[Opensource] Future Code for Expresso 5.1 and beyond [LONG THINK TANK ARTICLE]

Michael Rimov rimovm at centercomp.com
Sat Nov 2 20:20:27 PST 2002


Hey All,

I've been giving some serious thoughts to the next release of Expresso (or 
two).  Some of this will appear in the next release, but by and large offer 
backwards compatible solutions to your current programs. [Much in the same 
way that 4.02 -> 5.0 has some issues, but nothing serious].  We will 
@deprecate certain ways of doing things for eventual removal.  But the goal 
here is to take things one step at a time to ease the transition.

Furthermore, I haven't fully decided which version each of these features 
will show up in.  Our goal is to have a 5.1 release with a couple of new 
major features, so we can keep people up to date at a decent pace without 
stalling for a long period of time between releases.  Our current road map 
goal (if I remember correctly :) ) is to work some on ConfigManager 
refactoring, but it may be that we need to do some basic reorganization 
that we can do in steps between each release.

Ok, on to the future designs:

I have not met anybody on the list that was not for better componentization 
of Expresso elements.  While the Schema is a nice 'high level' component, 
it leaves much to be desired when it comes to swapping out, for example, 
JNDI connection pools for DBConnectionPool, or a JCache implementation for 
CacheManager.   Right now Expresso is flat not geared to be able to do 
this.  There is a lot of hard coded stuff, that is causing tight coupling. 
[If I got the cohesion vs coupling terminology right <grin>]

The other issue, I have is the number of jar files required to run even a 
command line program. In all the workings, I don't like the idea of 
including 15+ jar files in the CLASSPATH just to run a command line program 
that will connect to a database.

And finally, a common complaint is that Expresso by and large is not 
reloadable in the sense that you have to start and stop the Servlet engine 
every time.  There isn't any significant runtime reconfiguration around.

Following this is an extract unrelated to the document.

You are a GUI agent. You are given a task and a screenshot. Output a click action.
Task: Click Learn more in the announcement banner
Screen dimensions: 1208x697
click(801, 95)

SO!  Let's discuss where to go:

I've been doing some look at how Apache Avalon and some other frameworks do 
things, and have been coming up with my own ideas:

1 - Most component metadata should be removed from code and stored in 
configurations [whether database, XML files, property files, 
etc].  Examples of such metadata are:
		-dbobject.setupFields()
		-Configuration settings.
		-Controller state definitions.
		-Schema definitions.

Advantages are:

-Faster development: By changing definition files, you can reload the 
webapp without recompiling, and restarting the servlet container.
-Better self-documentation.  By using stylesheets, you can easily turn the 
metadata into a self-generated documentation set.
-Potential management capabilities.  Anything that is moved to properties 
files you could potentially allow for runtime management through interfaces 
such as JMX.
-Easier "code generation"/tools support: instead of having 'wizards' 
generate entire java files, they could more easily write out an xml 
file.  People are more likely to write XML file parsers, as evidenced by 
such things as the Struts console application.
-Easier introspection. If we write, for example, a built-in component 
installer.  The xml metadata could be parsed to show how to configure the 
system... otherwise, you have to reload a system, load the class files and 
introspect the classes.  More difficult IMO.

Potential Disadvantages:
-Runtime configuration is a potential security issue.  We have to keep a 
watch on what kind of configuration options we have to prevent attackers 
from making, for example, a socket connection, and changing everything so 
they have free access.  This is an exaggerated example, of course, but it's 
still a possibility and should be kept watch over.

-Slower startup times.  Parsing XML is more CPU intensive than loading a 
pre-compiled class.  How much of a difference this will make, I'm not 
sure.  But it's certainly something to keep in mind as we optimize.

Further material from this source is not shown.